HOW TO COMPLETE THIS TASK: Check every line of the entries that follow, and copy the ones containing "agent".

[RECORDS PROVIDED]

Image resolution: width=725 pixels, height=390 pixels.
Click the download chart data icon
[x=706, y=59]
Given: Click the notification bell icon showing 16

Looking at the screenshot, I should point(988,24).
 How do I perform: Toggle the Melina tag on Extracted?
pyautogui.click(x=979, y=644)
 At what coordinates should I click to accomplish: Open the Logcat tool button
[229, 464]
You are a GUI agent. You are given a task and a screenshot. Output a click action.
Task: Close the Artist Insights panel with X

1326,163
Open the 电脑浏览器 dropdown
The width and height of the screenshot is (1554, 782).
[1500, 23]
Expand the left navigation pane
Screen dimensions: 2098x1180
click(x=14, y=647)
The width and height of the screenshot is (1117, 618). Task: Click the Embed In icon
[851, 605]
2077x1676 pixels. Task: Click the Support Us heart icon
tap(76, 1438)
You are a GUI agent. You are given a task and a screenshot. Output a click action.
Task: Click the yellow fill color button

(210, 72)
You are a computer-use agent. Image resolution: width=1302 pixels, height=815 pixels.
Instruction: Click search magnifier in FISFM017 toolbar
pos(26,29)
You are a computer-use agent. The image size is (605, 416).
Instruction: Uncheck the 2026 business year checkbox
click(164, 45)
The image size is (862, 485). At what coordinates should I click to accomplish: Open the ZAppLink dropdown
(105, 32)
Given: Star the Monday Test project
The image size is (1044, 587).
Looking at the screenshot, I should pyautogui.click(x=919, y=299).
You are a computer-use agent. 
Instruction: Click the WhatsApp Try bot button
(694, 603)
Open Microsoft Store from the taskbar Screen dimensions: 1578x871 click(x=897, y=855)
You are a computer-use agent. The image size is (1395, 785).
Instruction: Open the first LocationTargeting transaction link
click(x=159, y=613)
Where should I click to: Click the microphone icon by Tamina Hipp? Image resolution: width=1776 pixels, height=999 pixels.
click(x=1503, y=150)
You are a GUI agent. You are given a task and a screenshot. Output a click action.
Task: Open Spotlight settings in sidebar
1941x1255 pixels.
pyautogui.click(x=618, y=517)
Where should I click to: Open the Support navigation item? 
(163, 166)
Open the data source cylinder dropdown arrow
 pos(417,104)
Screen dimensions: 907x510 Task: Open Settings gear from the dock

[/RECORDS PROVIDED]

SOLUTION:
You are a GUI agent. You are given a task and a screenshot. Output a click action.
You are a GUI agent. You are given a task and a screenshot. Output a click action.
You are a computer-use agent. Image resolution: width=1302 pixels, height=815 pixels.
You are a computer-use agent. The image size is (605, 416).
You are a computer-use agent. 
You are a computer-use agent. The image size is (1395, 785).
You are a GUI agent. You are given a task and a screenshot. Output a click action.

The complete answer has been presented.